Ser Humfrey won a great melee at Maidenpool in 208 AC, and overthrew Ser Donnel of Duskendale and Lords Arryn and Royce in the lists.[1] In 209 AC, Ser Humfrey participated in the tourney at Ashford Meadow, beginning the tourney as one of the five champions. In the first tilt he was challenged by Lord Medgar Tully whom he knocked from the saddle on the second lance, finally defeating him with sword afoot. Next, he was challenged by Ser Joseth Mallister, whom had to be carried from the field unconscious. He also faced his brother-in-law, Ser Humfrey Beesbury, in the lists on the first day. They broke a dozen lances apiece in an epic struggle the smallfolk soon began calling "the Battle of Humfrey."[1] He won against his brother-in-law as well, and in total defeated fourteen formidable knights on the first day.[1]

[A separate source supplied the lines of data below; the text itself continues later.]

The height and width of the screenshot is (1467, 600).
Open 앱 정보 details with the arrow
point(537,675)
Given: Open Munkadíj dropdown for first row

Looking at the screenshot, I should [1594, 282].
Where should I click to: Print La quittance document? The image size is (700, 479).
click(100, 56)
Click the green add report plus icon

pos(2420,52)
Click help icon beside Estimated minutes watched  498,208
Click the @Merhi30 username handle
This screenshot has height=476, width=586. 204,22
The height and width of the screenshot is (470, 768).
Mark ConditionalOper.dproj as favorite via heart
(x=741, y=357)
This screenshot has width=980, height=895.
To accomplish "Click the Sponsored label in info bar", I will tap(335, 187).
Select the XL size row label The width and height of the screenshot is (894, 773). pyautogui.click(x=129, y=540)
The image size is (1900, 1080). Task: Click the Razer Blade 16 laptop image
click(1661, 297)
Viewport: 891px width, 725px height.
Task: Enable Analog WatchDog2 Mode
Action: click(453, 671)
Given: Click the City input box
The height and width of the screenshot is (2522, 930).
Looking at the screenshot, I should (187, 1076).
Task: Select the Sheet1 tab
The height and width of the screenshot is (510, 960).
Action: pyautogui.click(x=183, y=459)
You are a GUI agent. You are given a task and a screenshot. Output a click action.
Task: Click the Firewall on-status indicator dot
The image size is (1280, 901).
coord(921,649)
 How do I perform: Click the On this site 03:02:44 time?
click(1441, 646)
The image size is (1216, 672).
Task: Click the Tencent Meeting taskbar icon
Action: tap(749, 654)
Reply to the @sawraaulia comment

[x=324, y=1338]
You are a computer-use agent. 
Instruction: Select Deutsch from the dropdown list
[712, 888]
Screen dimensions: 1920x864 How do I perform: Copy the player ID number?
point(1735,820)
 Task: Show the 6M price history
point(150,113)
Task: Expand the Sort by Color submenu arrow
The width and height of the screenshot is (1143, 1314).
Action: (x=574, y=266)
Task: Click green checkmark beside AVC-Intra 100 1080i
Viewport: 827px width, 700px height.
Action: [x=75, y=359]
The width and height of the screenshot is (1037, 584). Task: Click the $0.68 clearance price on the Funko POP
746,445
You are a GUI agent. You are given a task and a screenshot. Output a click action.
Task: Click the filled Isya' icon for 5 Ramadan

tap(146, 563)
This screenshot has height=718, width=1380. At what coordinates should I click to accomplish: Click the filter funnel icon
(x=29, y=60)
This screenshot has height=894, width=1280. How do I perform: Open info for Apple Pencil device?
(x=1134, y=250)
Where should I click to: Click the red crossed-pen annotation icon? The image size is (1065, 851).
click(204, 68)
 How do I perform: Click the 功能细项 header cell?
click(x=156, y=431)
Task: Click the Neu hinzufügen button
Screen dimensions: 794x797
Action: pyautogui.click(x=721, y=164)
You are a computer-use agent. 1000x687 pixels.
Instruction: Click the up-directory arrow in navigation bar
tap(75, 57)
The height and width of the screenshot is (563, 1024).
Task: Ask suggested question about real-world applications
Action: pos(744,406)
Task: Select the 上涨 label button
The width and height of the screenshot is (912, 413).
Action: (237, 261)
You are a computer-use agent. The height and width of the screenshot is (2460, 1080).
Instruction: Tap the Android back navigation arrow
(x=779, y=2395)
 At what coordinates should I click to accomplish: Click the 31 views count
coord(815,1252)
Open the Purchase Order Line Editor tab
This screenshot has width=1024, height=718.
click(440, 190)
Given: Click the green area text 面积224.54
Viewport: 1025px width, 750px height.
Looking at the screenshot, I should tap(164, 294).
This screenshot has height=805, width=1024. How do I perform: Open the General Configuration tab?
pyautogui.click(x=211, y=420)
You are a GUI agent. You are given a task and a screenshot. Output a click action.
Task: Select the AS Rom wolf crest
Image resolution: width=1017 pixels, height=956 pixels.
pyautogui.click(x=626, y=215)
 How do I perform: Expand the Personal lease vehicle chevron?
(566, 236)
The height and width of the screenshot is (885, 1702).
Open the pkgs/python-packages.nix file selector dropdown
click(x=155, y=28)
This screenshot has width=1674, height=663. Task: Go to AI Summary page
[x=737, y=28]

In the final tilt of the first day, he was challenged by Prince Aerion Targaryen. During the first course Prince Aerion's lance took his horse just above the armor that protected his breastbone, and exploded out of the back of his neck in a gout of bright blood. Ser Humfrey tried to leap free, but a foot caught in a stirrup and they heard his shriek as his leg was crushed between the splintered fence and falling horse. Lord Ashford declared Ser Humfrey the victor and awarded him Prince Aerion’s courser, but even so, he will not be able to continue. His leg was broken in two places. Prince Baelor Targaryen sent his own maester to tend him.[1]

Ser Humfrey joined the side of Ser Duncan the Tall in the trial of seven, wanting to get his revenge on Aerion, one of Duncan's accusers. He was seriously wounded in the trial and died of his wounds later.[1]